(The data)

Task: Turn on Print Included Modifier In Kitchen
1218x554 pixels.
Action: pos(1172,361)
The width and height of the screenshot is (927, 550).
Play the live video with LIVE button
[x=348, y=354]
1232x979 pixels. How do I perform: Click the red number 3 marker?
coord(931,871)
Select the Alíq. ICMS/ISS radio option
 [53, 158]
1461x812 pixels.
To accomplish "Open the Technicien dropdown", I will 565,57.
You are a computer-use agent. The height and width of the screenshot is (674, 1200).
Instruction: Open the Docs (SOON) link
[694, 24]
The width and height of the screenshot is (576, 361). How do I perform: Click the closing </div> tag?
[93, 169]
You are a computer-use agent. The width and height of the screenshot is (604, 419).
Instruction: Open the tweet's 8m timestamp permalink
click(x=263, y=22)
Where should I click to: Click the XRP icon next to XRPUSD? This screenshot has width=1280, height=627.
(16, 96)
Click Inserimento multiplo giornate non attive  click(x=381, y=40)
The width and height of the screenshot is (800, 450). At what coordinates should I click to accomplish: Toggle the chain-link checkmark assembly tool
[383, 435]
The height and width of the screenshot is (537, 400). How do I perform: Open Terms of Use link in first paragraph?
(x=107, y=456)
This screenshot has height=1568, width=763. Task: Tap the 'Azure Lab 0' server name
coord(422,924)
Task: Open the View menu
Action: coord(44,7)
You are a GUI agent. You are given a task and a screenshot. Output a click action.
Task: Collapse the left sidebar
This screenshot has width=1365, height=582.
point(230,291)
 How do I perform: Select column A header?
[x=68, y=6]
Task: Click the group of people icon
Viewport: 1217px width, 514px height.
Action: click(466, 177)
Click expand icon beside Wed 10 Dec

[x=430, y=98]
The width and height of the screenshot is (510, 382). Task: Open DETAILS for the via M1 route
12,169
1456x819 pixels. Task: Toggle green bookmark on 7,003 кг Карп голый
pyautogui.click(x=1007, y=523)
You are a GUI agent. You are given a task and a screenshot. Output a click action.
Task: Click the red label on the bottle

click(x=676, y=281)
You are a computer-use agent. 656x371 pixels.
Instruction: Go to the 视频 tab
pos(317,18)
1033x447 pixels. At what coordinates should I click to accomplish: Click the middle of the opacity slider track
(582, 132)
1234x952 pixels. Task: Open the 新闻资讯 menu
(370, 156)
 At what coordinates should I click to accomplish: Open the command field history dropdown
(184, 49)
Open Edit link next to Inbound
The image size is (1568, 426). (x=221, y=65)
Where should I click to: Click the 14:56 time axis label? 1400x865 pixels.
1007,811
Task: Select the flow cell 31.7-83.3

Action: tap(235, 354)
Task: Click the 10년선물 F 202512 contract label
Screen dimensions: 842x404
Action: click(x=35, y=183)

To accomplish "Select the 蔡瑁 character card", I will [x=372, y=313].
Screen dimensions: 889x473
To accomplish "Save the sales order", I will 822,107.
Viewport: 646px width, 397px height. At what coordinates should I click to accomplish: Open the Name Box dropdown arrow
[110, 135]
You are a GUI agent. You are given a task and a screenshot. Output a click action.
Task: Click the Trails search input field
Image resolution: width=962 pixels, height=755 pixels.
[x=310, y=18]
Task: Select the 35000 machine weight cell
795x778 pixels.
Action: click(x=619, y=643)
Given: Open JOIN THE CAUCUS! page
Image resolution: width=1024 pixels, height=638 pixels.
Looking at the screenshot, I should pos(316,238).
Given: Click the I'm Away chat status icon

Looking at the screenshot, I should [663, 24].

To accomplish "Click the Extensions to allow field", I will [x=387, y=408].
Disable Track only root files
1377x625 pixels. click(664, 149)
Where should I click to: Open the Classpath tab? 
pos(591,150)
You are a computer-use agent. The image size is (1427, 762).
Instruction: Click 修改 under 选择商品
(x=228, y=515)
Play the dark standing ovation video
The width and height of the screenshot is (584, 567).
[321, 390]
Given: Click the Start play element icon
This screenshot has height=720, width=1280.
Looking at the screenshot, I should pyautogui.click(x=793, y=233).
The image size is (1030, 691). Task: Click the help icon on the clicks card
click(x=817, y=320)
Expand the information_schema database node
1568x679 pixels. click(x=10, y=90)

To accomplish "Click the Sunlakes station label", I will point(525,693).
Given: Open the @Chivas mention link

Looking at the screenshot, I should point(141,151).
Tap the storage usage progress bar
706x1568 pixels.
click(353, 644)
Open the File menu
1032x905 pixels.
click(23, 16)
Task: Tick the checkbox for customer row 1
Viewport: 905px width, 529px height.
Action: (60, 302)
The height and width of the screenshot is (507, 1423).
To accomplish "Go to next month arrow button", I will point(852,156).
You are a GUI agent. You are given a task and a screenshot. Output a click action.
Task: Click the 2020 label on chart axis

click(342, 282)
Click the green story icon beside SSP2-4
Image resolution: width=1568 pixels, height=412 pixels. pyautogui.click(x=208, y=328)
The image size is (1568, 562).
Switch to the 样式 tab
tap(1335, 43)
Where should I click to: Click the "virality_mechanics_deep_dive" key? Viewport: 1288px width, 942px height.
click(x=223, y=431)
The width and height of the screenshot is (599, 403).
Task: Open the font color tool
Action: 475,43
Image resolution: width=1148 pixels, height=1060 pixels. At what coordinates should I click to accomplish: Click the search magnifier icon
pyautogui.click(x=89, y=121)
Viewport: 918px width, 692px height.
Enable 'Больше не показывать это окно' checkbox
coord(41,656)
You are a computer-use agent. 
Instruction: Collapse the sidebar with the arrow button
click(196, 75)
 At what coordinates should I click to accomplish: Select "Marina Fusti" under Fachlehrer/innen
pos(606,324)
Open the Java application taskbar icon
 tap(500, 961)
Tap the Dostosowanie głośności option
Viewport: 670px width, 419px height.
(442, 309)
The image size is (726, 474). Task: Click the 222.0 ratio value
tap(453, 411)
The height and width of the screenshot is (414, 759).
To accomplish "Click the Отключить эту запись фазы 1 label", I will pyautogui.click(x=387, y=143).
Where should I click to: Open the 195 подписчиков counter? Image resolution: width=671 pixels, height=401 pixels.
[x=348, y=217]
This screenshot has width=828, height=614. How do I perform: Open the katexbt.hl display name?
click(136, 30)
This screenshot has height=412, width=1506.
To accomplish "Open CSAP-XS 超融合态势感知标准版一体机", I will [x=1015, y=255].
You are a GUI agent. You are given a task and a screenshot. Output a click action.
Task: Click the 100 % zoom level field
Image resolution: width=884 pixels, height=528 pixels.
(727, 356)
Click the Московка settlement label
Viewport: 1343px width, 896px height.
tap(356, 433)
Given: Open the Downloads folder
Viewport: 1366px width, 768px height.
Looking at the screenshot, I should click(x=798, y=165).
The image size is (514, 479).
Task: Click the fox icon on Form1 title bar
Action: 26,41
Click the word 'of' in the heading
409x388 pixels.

(End The data)

Task brief:
Reproduce each entry in the listing character for character.

Answer box:
Task: Turn on Print Included Modifier In Kitchen
1218x554 pixels.
Action: pos(1172,361)
The width and height of the screenshot is (927, 550).
Play the live video with LIVE button
[x=348, y=354]
1232x979 pixels. How do I perform: Click the red number 3 marker?
coord(931,871)
Select the Alíq. ICMS/ISS radio option
 [53, 158]
1461x812 pixels.
To accomplish "Open the Technicien dropdown", I will 565,57.
You are a computer-use agent. The height and width of the screenshot is (674, 1200).
Instruction: Open the Docs (SOON) link
[694, 24]
The width and height of the screenshot is (576, 361). How do I perform: Click the closing </div> tag?
[93, 169]
You are a computer-use agent. The width and height of the screenshot is (604, 419).
Instruction: Open the tweet's 8m timestamp permalink
click(x=263, y=22)
Where should I click to: Click the XRP icon next to XRPUSD? This screenshot has width=1280, height=627.
(16, 96)
Click Inserimento multiplo giornate non attive  click(x=381, y=40)
The width and height of the screenshot is (800, 450). At what coordinates should I click to accomplish: Toggle the chain-link checkmark assembly tool
[383, 435]
The height and width of the screenshot is (537, 400). How do I perform: Open Terms of Use link in first paragraph?
(x=107, y=456)
This screenshot has height=1568, width=763. Task: Tap the 'Azure Lab 0' server name
coord(422,924)
Task: Open the View menu
Action: coord(44,7)
You are a GUI agent. You are given a task and a screenshot. Output a click action.
Task: Collapse the left sidebar
This screenshot has width=1365, height=582.
point(230,291)
 How do I perform: Select column A header?
[x=68, y=6]
Task: Click the group of people icon
Viewport: 1217px width, 514px height.
Action: click(466, 177)
Click expand icon beside Wed 10 Dec

[x=430, y=98]
The width and height of the screenshot is (510, 382). Task: Open DETAILS for the via M1 route
12,169
1456x819 pixels. Task: Toggle green bookmark on 7,003 кг Карп голый
pyautogui.click(x=1007, y=523)
You are a GUI agent. You are given a task and a screenshot. Output a click action.
Task: Click the red label on the bottle

click(x=676, y=281)
You are a computer-use agent. 656x371 pixels.
Instruction: Go to the 视频 tab
pos(317,18)
1033x447 pixels. At what coordinates should I click to accomplish: Click the middle of the opacity slider track
(582, 132)
1234x952 pixels. Task: Open the 新闻资讯 menu
(370, 156)
 At what coordinates should I click to accomplish: Open the command field history dropdown
(184, 49)
Open Edit link next to Inbound
The image size is (1568, 426). (x=221, y=65)
Where should I click to: Click the 14:56 time axis label? 1400x865 pixels.
1007,811
Task: Select the flow cell 31.7-83.3

Action: tap(235, 354)
Task: Click the 10년선물 F 202512 contract label
Screen dimensions: 842x404
Action: click(x=35, y=183)

To accomplish "Select the 蔡瑁 character card", I will [x=372, y=313].
Screen dimensions: 889x473
To accomplish "Save the sales order", I will 822,107.
Viewport: 646px width, 397px height. At what coordinates should I click to accomplish: Open the Name Box dropdown arrow
[110, 135]
You are a GUI agent. You are given a task and a screenshot. Output a click action.
Task: Click the Trails search input field
Image resolution: width=962 pixels, height=755 pixels.
[x=310, y=18]
Task: Select the 35000 machine weight cell
795x778 pixels.
Action: click(x=619, y=643)
Given: Open JOIN THE CAUCUS! page
Image resolution: width=1024 pixels, height=638 pixels.
Looking at the screenshot, I should pos(316,238).
Given: Click the I'm Away chat status icon

Looking at the screenshot, I should [663, 24].

To accomplish "Click the Extensions to allow field", I will [x=387, y=408].
Disable Track only root files
1377x625 pixels. click(664, 149)
Where should I click to: Open the Classpath tab? 
pos(591,150)
You are a computer-use agent. The image size is (1427, 762).
Instruction: Click 修改 under 选择商品
(x=228, y=515)
Play the dark standing ovation video
The width and height of the screenshot is (584, 567).
[321, 390]
Given: Click the Start play element icon
This screenshot has height=720, width=1280.
Looking at the screenshot, I should pyautogui.click(x=793, y=233).
The image size is (1030, 691). Task: Click the help icon on the clicks card
click(x=817, y=320)
Expand the information_schema database node
1568x679 pixels. click(x=10, y=90)

To accomplish "Click the Sunlakes station label", I will point(525,693).
Given: Open the @Chivas mention link

Looking at the screenshot, I should point(141,151).
Tap the storage usage progress bar
706x1568 pixels.
click(353, 644)
Open the File menu
1032x905 pixels.
click(23, 16)
Task: Tick the checkbox for customer row 1
Viewport: 905px width, 529px height.
Action: (60, 302)
The height and width of the screenshot is (507, 1423).
To accomplish "Go to next month arrow button", I will point(852,156).
You are a GUI agent. You are given a task and a screenshot. Output a click action.
Task: Click the 2020 label on chart axis

click(342, 282)
Click the green story icon beside SSP2-4
Image resolution: width=1568 pixels, height=412 pixels. pyautogui.click(x=208, y=328)
The image size is (1568, 562).
Switch to the 样式 tab
tap(1335, 43)
Where should I click to: Click the "virality_mechanics_deep_dive" key? Viewport: 1288px width, 942px height.
click(x=223, y=431)
The width and height of the screenshot is (599, 403).
Task: Open the font color tool
Action: 475,43
Image resolution: width=1148 pixels, height=1060 pixels. At what coordinates should I click to accomplish: Click the search magnifier icon
pyautogui.click(x=89, y=121)
Viewport: 918px width, 692px height.
Enable 'Больше не показывать это окно' checkbox
coord(41,656)
You are a computer-use agent. 
Instruction: Collapse the sidebar with the arrow button
click(196, 75)
 At what coordinates should I click to accomplish: Select "Marina Fusti" under Fachlehrer/innen
pos(606,324)
Open the Java application taskbar icon
 tap(500, 961)
Tap the Dostosowanie głośności option
Viewport: 670px width, 419px height.
(442, 309)
The image size is (726, 474). Task: Click the 222.0 ratio value
tap(453, 411)
The height and width of the screenshot is (414, 759).
To accomplish "Click the Отключить эту запись фазы 1 label", I will pyautogui.click(x=387, y=143).
Where should I click to: Open the 195 подписчиков counter? Image resolution: width=671 pixels, height=401 pixels.
[x=348, y=217]
This screenshot has width=828, height=614. How do I perform: Open the katexbt.hl display name?
click(136, 30)
This screenshot has height=412, width=1506.
To accomplish "Open CSAP-XS 超融合态势感知标准版一体机", I will [x=1015, y=255].
You are a GUI agent. You are given a task and a screenshot. Output a click action.
Task: Click the 100 % zoom level field
Image resolution: width=884 pixels, height=528 pixels.
(727, 356)
Click the Московка settlement label
Viewport: 1343px width, 896px height.
tap(356, 433)
Given: Open the Downloads folder
Viewport: 1366px width, 768px height.
Looking at the screenshot, I should click(x=798, y=165).
The image size is (514, 479).
Task: Click the fox icon on Form1 title bar
Action: 26,41
Click the word 'of' in the heading
409x388 pixels.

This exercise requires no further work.